An Occupational Hazard
Once in a while it feels really good to step outside oneself into another world. I've often said in response to someone lamenting that we can't spend more time together that 24/7 is too much. I get tired of me!
Friday dawned sunny and bright with the opportunity to get away from reality. I had written instructions to be at the Ault Park Pavilion overlooking the Cincinnati Flower Show straight up at 10 a.m. to start the transformation to fashion hat model. Luckily this gig came with a valet V.I.P. parking pass, as the Greyhound and school buses were rolling in about the same time I squealed tires up the hill. I hoped for a low riding, large brimmed hat to cover the dark circles one acquires from unloading horses the previous night at 1 a.m. after a 16-hour day of horse showing. God, I have to slow down this pace soon.
The volunteers of the Cincinnati Horticulture Society were hard at work setting the tables for the expected 300 guests for the Traditional English Afternoon Tea beginning at 1 p.m. Hat designer Marie Glavin, fresh off a plane from Boston, was transforming the back room into a hat paradise. I liked her immediately, as she was sporting tennis shoes, striped socks, leggings and a pouffy skirt that resembled Pippi Long Stockings. Plus, her hats were a mix of Pucci prints, rhinestone buckles, sherbet colors and feather puffs.
As nine other models filtered in, I had to pinch myself that Danya, one of the chairpersons for the event, had asked me to model for this occasion. We had to pick six hats we liked and then coordinate jewelry and handbags from the other side of the room, where Karen presided over her wares.

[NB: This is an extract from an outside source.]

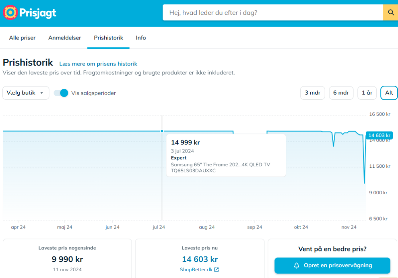Click the Prisjagt logo icon
The image size is (398, 278).
point(10,12)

No kidding? I had to keep my enthusiasm in check and refrain from knocking down the other models grabbing the pink and orange confection to go with the flowered embroidery envelope bag.
Each of us marked our spot and guarded the collection of hats, bags and jewels with smiles on our faces, but underneath the mask was "touch that hat and you' re dead meat!"
The coordinator wanted to run through the paces so the models were paired off. As luck would have it, I drew Lori, who's the coolest chick I've met around these parts in ages. She agreed that she wants to quit her day job and become a fashion hat model too!
See, I sometimes daydream that I can have a completely different life. I might be a hat model or run an art gallery in a posh ski area -- of course, only for the season, as I'll be an equestrian tour guide in the Gredos Mountains of Spain the other three months I'm working. One must reserve six months for personal fulfillment and inspiration which I could spend in the countryside of Scotland or the lonely beaches south of Puerto Vallarta. You get the gist of the fantasy.
I usually have to use this technique to coax myself out of bed when the alarm goes off daily at 5:45 a.m., as I'm not much of an early morning person.
Some would say it's an occupational hazard to indulge in these departures from reality, but I promise not to run away from home and life as I know it until the children leave for college, which is no time too soon!
In the meantime, I might suggest Cardio Striptease to the gym. It supposedly is the new, hot thing in NYC and -- though I think pole dancing days are behind me, plus I can't bear to bend down for less than a $50 -- it could be fun and great exercise. None of us ran off with Ty Bo or challenged Will Smith to a duel, did we?
I'm jolted back to the runway with instructions on spinning and whirling, which bring back memories of bridal fashion shows I did at 17 when I had that virginal glow and breasts so perky the retail executives in suits had a sudden interest in wedding attire. Those were the days I didn't need whiteout to cover the circles under my eyes, but I'll take today.
As the champagne arrived to calm nerves and inspire handbag flair, the burning question in my mind was, "When do the scones appear on the scene?"
The music started during the dessert portion of tea, and I put on my first hat. I forgot who I am and what I do and focused on the task at hand: Strut, spin and look like your life is full of occasions to wear this stuff. Lori admitted to a sudden flutter of nerves, and I shared the secret of the past: "Imagine everyone in the audience is in their underwear, or should we say lingerie?" She laughed, as did Terri and Laurie, who'd follow us on the runway. We grooved to the beat. We improvised by switching purses on stage. We locked arms and blew kisses. We were fashion models.
The crowd responded with flashing cameras, applause and post-show rushes backstage to purchase a bit of life departure for themselves. Maybe their lives were filled with occasions for designer hats and handbags or perhaps the moment had grabbed them too. Lori and I vowed to paint the town red very soon, and I took off to see the flowers after all.
In my car driving away, I imagined more ways to capture the moment and be the crazy, sexy fool I was on stage. I thought I'd start with happy hour sitting outside on Hyde Park Square.